▸ **What is needed**:
Of all the entries below, retype only the lines from the one with "The width and height of the screenshot is (1568, 752)." through the one with "The image size is (1287, 952).", exactly as they appear.
BEGIN Data supplied
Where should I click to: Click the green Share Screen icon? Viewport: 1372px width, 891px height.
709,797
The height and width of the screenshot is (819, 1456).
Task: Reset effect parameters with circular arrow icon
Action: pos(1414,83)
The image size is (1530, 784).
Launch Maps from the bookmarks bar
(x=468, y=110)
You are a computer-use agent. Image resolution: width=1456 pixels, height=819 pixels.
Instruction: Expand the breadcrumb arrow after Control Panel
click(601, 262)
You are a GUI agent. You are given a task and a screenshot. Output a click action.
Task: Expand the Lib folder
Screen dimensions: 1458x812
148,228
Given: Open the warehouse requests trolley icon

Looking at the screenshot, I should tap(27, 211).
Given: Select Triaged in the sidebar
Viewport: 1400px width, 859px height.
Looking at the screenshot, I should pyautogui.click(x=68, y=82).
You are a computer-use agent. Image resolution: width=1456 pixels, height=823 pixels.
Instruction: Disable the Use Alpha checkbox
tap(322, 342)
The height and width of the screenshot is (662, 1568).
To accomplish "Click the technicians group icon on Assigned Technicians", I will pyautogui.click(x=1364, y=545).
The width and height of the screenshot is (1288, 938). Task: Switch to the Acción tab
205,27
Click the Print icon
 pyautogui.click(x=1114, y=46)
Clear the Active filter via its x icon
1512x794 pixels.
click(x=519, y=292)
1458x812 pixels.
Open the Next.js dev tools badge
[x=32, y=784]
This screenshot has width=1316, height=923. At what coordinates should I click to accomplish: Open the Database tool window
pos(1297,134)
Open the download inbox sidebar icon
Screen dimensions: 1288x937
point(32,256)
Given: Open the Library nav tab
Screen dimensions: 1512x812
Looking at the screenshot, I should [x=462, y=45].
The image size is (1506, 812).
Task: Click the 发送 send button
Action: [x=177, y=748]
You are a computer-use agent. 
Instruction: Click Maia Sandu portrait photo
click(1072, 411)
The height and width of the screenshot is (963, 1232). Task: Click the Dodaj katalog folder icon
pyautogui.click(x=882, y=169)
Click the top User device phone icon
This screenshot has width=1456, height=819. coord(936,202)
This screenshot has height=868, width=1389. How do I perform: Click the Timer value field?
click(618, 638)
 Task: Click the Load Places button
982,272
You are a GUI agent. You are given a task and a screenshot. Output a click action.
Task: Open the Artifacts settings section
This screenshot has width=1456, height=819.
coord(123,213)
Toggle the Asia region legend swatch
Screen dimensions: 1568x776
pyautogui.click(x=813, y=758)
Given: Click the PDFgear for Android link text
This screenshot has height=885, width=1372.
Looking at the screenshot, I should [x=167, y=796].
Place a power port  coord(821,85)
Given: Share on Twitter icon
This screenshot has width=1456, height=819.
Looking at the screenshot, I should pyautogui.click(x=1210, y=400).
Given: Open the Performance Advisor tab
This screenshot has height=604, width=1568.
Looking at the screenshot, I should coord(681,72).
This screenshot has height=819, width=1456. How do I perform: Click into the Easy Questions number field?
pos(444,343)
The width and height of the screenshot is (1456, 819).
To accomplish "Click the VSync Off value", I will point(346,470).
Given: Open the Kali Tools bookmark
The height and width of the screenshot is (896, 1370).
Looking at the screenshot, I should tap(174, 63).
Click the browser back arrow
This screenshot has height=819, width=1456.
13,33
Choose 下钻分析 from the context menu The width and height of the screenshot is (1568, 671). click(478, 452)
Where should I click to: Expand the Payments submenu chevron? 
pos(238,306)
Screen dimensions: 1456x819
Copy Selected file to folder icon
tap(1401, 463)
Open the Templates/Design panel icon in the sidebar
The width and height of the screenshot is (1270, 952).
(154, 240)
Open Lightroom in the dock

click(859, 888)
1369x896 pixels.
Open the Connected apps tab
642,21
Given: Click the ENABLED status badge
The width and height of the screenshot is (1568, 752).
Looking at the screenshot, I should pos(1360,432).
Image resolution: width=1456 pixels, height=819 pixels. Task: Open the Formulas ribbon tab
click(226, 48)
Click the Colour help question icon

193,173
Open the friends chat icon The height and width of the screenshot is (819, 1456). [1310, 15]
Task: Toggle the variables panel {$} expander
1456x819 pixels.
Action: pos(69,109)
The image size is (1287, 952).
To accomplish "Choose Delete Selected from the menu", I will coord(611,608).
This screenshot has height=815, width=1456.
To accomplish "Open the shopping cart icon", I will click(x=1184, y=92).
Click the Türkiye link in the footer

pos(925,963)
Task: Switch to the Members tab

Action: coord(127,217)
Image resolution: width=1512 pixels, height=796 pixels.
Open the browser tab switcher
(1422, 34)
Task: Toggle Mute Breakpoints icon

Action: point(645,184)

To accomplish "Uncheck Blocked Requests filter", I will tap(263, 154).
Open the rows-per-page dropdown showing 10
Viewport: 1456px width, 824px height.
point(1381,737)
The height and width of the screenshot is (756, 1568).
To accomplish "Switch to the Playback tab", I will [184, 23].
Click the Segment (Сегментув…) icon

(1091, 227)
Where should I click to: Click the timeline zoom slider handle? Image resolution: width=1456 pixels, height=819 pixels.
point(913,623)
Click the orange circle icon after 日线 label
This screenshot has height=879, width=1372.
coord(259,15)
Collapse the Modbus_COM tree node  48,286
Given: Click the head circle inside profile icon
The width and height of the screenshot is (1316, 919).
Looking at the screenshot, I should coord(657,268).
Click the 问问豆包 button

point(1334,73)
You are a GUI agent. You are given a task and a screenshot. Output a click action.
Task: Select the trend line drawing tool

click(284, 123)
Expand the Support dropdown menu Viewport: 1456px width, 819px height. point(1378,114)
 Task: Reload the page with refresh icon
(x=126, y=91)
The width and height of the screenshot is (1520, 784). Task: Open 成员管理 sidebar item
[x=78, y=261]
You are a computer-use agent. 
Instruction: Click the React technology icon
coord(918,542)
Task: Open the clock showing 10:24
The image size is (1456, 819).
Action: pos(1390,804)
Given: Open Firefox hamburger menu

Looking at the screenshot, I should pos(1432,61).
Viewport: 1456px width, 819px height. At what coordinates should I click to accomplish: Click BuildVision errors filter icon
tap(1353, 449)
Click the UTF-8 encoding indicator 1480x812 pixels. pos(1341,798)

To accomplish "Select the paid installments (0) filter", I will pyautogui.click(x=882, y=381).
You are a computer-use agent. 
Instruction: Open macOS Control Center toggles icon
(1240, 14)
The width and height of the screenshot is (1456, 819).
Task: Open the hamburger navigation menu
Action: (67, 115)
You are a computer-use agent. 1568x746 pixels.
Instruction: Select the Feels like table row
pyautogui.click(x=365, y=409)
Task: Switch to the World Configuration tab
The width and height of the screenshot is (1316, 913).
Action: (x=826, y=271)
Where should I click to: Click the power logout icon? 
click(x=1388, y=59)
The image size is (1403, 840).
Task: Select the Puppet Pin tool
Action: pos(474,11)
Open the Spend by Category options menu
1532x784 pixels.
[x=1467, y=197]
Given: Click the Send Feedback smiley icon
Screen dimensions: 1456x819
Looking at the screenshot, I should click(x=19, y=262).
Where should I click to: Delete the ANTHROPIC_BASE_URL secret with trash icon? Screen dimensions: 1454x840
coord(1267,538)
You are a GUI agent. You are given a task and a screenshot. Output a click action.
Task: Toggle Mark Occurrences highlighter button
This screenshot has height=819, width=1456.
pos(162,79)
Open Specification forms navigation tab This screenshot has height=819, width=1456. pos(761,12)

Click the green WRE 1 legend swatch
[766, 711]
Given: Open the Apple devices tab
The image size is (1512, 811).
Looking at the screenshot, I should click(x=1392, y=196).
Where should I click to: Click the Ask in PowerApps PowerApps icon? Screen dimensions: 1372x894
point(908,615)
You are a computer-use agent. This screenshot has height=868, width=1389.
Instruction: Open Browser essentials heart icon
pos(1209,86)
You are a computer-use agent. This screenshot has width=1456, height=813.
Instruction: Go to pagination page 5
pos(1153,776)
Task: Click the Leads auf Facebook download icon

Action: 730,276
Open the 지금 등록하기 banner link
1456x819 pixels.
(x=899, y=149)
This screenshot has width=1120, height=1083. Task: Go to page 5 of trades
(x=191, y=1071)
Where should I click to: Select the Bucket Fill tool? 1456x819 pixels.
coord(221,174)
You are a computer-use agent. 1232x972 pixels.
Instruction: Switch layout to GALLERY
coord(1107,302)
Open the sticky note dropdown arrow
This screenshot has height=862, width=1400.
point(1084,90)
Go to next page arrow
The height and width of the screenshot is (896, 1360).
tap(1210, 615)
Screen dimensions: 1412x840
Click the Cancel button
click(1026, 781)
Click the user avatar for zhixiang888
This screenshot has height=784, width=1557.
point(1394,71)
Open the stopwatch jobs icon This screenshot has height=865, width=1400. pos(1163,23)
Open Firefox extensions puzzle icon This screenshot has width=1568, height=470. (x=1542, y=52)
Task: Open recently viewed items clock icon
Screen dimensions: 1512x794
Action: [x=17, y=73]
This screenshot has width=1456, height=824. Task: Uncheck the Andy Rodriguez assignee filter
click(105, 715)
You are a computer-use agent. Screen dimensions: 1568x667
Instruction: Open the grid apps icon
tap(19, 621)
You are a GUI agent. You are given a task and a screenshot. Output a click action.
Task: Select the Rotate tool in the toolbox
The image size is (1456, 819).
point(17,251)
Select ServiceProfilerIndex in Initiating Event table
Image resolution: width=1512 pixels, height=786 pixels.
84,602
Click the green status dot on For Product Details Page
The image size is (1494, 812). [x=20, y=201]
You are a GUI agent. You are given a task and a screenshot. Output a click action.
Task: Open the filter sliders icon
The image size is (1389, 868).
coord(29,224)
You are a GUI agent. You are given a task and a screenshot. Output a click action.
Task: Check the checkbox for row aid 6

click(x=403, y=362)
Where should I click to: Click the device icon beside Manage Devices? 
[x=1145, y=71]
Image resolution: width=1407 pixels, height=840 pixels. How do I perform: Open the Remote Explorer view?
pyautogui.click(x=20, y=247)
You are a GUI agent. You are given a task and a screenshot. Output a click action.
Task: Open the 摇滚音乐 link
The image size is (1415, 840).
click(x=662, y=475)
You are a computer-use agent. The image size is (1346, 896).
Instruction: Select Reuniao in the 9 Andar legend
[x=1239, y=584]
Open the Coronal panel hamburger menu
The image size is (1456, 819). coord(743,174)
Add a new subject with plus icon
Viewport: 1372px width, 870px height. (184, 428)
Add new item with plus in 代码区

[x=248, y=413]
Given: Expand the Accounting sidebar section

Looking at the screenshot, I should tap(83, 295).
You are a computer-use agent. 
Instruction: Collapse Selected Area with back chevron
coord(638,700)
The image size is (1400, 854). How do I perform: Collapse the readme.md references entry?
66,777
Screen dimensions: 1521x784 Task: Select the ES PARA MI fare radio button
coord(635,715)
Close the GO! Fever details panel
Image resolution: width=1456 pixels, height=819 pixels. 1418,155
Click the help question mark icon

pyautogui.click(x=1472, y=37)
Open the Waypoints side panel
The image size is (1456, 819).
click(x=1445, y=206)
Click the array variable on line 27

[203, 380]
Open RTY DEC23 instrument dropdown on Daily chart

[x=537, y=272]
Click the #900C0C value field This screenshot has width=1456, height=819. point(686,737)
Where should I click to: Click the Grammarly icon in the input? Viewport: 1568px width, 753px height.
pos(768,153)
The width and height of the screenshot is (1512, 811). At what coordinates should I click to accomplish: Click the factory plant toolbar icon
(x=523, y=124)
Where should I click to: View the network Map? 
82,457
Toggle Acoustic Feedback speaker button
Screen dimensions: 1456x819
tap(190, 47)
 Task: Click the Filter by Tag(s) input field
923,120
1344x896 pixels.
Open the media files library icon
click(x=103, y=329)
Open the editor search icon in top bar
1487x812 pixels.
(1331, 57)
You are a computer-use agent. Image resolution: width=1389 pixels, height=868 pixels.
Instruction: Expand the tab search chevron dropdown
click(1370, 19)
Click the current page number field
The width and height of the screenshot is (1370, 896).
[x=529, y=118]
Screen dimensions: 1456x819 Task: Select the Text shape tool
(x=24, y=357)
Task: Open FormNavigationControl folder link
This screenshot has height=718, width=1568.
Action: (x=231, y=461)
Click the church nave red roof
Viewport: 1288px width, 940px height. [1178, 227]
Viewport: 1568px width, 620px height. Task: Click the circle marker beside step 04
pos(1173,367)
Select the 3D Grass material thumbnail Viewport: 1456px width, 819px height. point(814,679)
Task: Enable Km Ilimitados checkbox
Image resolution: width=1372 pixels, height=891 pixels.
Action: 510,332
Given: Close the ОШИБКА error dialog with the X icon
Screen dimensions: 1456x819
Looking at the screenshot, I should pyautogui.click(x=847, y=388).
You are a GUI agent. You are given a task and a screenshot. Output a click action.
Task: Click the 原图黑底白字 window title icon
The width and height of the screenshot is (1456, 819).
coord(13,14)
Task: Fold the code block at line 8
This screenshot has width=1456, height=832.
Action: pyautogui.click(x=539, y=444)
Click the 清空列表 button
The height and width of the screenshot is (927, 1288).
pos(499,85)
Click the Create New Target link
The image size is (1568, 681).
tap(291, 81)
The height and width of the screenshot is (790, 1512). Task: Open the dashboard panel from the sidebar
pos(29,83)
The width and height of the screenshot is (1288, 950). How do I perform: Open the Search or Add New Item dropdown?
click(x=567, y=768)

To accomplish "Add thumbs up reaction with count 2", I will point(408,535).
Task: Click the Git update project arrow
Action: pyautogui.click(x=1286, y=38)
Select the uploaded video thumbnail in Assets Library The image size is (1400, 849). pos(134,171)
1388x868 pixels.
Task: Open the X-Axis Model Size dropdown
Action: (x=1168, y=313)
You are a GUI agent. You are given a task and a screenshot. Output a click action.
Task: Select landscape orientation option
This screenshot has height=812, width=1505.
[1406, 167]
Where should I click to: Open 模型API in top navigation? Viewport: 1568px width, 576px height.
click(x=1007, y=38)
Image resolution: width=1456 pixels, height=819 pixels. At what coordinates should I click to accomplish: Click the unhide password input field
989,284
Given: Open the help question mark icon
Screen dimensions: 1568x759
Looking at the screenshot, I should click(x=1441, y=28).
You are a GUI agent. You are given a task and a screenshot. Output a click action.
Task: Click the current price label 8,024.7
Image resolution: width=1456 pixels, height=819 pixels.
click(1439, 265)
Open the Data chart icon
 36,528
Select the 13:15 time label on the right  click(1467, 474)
END Data supplied
▸ **Task result**:
The width and height of the screenshot is (1568, 752).
Looking at the screenshot, I should pos(1360,432).
Image resolution: width=1456 pixels, height=819 pixels. Task: Open the Formulas ribbon tab
click(226, 48)
Click the Colour help question icon

193,173
Open the friends chat icon The height and width of the screenshot is (819, 1456). [1310, 15]
Task: Toggle the variables panel {$} expander
1456x819 pixels.
Action: pos(69,109)
The image size is (1287, 952).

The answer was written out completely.